__Task objective__
Where the string "logo" occurs in a line of the entries below, copy that line.
[Opening Material to process section]
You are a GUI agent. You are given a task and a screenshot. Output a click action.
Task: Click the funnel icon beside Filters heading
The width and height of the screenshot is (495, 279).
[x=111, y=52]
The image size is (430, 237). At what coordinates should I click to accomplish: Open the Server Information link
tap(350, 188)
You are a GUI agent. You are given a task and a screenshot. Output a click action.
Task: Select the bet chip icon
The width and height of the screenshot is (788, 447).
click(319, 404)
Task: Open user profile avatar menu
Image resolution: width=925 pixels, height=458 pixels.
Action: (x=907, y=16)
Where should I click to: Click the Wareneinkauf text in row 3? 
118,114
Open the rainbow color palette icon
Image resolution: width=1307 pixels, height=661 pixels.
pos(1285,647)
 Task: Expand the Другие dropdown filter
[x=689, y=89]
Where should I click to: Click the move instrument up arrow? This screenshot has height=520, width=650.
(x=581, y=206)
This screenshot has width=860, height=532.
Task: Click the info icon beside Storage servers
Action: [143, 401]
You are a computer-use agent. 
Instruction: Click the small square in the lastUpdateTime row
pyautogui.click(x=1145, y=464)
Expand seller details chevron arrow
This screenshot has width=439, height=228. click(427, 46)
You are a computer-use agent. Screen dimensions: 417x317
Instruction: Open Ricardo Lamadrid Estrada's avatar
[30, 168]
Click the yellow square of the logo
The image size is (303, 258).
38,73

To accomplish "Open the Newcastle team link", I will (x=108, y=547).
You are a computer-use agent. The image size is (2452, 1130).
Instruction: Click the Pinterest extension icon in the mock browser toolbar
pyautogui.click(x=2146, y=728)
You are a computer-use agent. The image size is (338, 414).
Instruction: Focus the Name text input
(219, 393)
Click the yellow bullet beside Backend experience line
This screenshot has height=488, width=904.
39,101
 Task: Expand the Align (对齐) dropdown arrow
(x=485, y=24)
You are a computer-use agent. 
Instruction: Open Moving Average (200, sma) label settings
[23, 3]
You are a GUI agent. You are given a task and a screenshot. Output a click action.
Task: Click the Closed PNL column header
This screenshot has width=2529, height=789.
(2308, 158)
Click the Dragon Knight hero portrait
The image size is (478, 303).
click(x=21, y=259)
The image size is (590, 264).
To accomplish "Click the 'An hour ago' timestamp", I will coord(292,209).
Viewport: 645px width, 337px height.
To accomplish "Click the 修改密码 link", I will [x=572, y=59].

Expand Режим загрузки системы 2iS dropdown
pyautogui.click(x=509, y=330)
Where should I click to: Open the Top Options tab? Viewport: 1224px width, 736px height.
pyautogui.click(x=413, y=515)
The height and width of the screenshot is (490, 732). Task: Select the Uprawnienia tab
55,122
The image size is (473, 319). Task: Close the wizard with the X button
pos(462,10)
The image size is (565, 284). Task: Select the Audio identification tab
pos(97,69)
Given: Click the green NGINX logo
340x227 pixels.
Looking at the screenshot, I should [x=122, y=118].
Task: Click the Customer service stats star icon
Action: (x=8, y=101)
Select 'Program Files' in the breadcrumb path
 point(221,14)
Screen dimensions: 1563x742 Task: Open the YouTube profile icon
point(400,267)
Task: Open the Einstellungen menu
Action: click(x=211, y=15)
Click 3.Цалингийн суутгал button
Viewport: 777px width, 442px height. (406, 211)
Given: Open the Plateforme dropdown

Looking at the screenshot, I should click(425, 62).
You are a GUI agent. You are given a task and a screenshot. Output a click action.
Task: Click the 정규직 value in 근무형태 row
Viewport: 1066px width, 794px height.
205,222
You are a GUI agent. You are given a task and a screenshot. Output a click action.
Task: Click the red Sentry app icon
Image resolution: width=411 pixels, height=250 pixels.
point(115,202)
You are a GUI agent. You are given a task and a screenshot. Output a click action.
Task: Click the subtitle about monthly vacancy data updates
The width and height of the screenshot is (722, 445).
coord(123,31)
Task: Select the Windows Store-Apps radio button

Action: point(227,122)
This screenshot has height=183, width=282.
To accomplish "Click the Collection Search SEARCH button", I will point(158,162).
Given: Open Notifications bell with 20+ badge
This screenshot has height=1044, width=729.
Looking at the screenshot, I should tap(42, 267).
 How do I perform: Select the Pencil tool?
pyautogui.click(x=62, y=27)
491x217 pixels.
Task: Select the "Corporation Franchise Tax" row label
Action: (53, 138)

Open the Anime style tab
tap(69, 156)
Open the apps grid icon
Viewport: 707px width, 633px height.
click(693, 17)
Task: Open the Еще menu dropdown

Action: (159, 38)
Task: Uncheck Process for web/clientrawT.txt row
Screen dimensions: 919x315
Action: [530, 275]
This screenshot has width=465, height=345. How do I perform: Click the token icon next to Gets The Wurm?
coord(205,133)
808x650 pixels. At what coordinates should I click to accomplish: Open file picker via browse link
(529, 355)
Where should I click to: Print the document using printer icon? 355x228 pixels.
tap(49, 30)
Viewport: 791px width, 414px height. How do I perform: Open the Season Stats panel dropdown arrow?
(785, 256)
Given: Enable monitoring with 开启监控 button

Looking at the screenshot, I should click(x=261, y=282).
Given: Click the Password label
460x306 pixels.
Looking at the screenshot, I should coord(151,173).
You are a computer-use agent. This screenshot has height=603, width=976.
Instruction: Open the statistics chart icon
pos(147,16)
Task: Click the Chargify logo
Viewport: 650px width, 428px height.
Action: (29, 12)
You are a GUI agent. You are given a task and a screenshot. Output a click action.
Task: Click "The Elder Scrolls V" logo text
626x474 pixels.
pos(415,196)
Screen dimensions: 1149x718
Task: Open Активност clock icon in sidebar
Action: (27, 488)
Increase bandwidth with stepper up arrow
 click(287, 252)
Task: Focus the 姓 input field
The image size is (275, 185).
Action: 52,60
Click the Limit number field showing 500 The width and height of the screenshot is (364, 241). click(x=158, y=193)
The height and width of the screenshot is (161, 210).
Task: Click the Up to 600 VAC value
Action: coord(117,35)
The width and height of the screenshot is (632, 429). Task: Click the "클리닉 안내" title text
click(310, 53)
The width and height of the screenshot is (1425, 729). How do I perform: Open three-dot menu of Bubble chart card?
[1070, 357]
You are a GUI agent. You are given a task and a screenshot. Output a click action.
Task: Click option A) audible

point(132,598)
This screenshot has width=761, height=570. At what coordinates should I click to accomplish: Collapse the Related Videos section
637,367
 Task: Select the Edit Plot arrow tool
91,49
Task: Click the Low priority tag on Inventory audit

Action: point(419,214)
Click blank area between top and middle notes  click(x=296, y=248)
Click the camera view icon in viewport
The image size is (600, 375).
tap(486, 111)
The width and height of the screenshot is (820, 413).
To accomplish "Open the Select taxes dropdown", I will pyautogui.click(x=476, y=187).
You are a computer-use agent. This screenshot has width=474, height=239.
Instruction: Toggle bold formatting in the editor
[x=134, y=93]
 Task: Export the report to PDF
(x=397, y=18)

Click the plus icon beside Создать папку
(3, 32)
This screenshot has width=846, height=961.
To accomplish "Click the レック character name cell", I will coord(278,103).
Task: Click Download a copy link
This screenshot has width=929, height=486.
[Closing Material to process section]
__Finished exercise__
Click the yellow square of the logo
Given: Click the green NGINX logo
Task: Click the Chargify logo
Task: Click "The Elder Scrolls V" logo text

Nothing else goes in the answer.